Surprise, surprise! Now after the shift to digital filmmaking is almost complete, we discover that archiving film for the future is more expensive than expected.

It used to be that when a motion picture studio was ready to archive a film, they packed the film, trailers, and assorted takes and shipped them off to a salt mine in Kansas or a limestone mine in Pennsylvania. It was a file-and-forget system that cost about $1,059 for the film’s master.

But then came digital, and everything changed. What’s astonishing is that the problem didn’t become public until recently when the Academy of Motion Picture Arts and Sciences released the results of a yearlong study of digital archiving called “The Digital Dilemma.”

To store a digital master record of a movie costs about $12,514 a year—more than 12 times the cost of the film master.
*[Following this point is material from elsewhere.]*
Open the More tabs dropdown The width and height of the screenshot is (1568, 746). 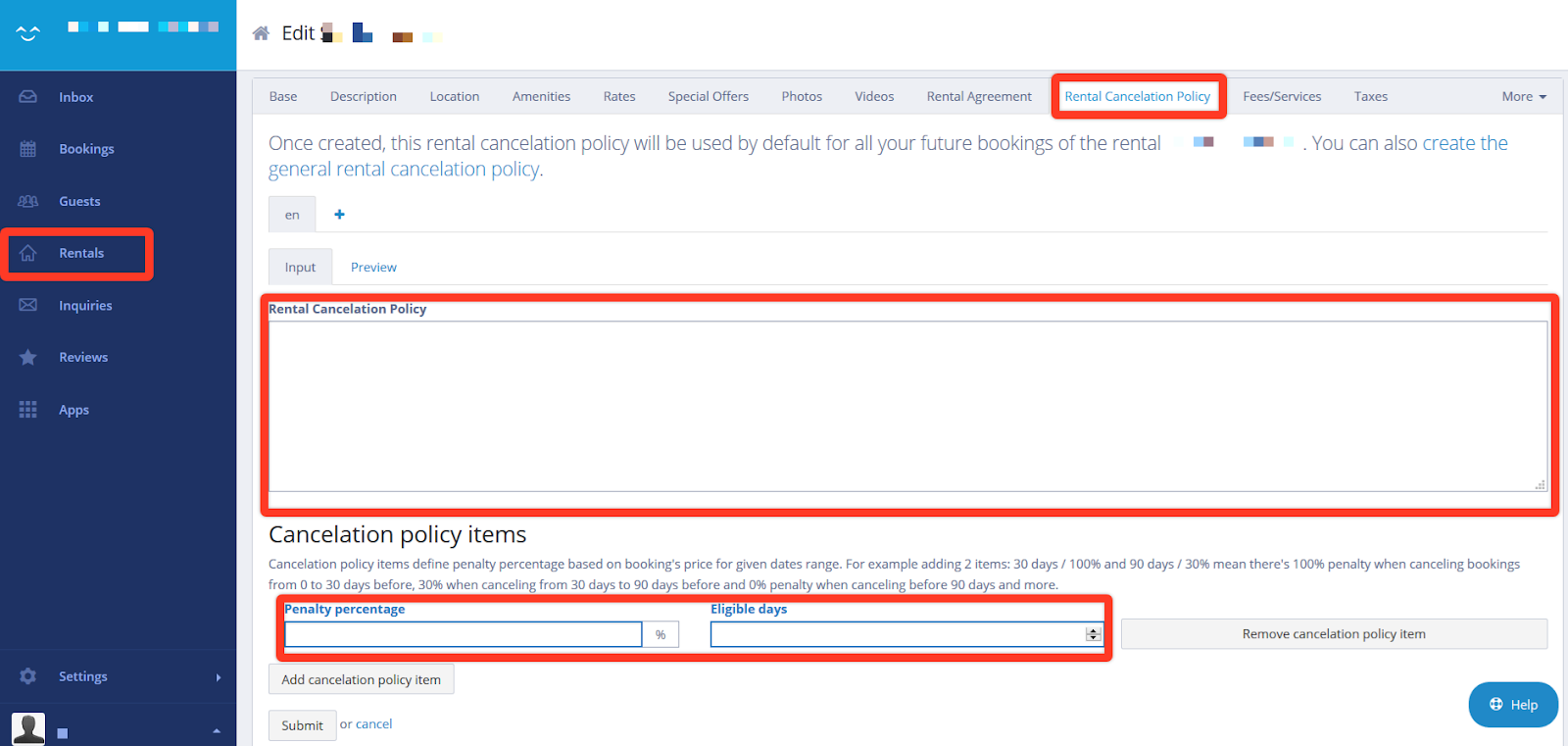[1523, 96]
But, what’s worse is that to keep everything associated with making the film in the digital domain soars to $208,569 a year.
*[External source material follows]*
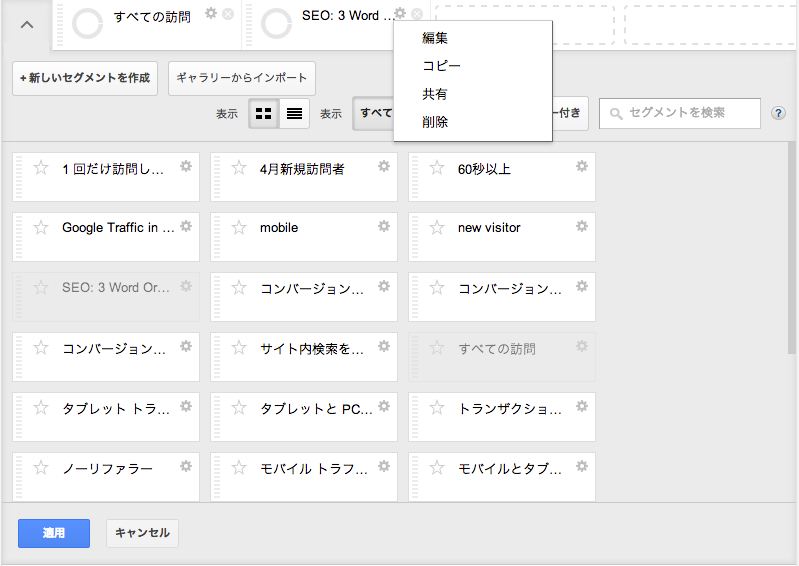Viewport: 799px width, 566px height.
Task: Open settings gear for the new visitor segment
Action: [x=582, y=227]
That’s vastly higher than the $486 it costs store the equivalent camera negatives, audio recordings, on-set photographs, and annotated scripts of an all film production into the cold-storage vault.

If you think this is doesn’t make sense—well, it doesn’t. Producing a film digitally was supposed to make it more accessible and less costly. But ubiquity, it turns out, is not the same as permanence.

Milton Shefter, a longtime film preservationist who helped prepare the academy’s report, told the New York Times that the problems associated with digital movie storage, if not addressed, could point the industry “back to the early days, when they showed a picture for a week or two, and it was thrown away.”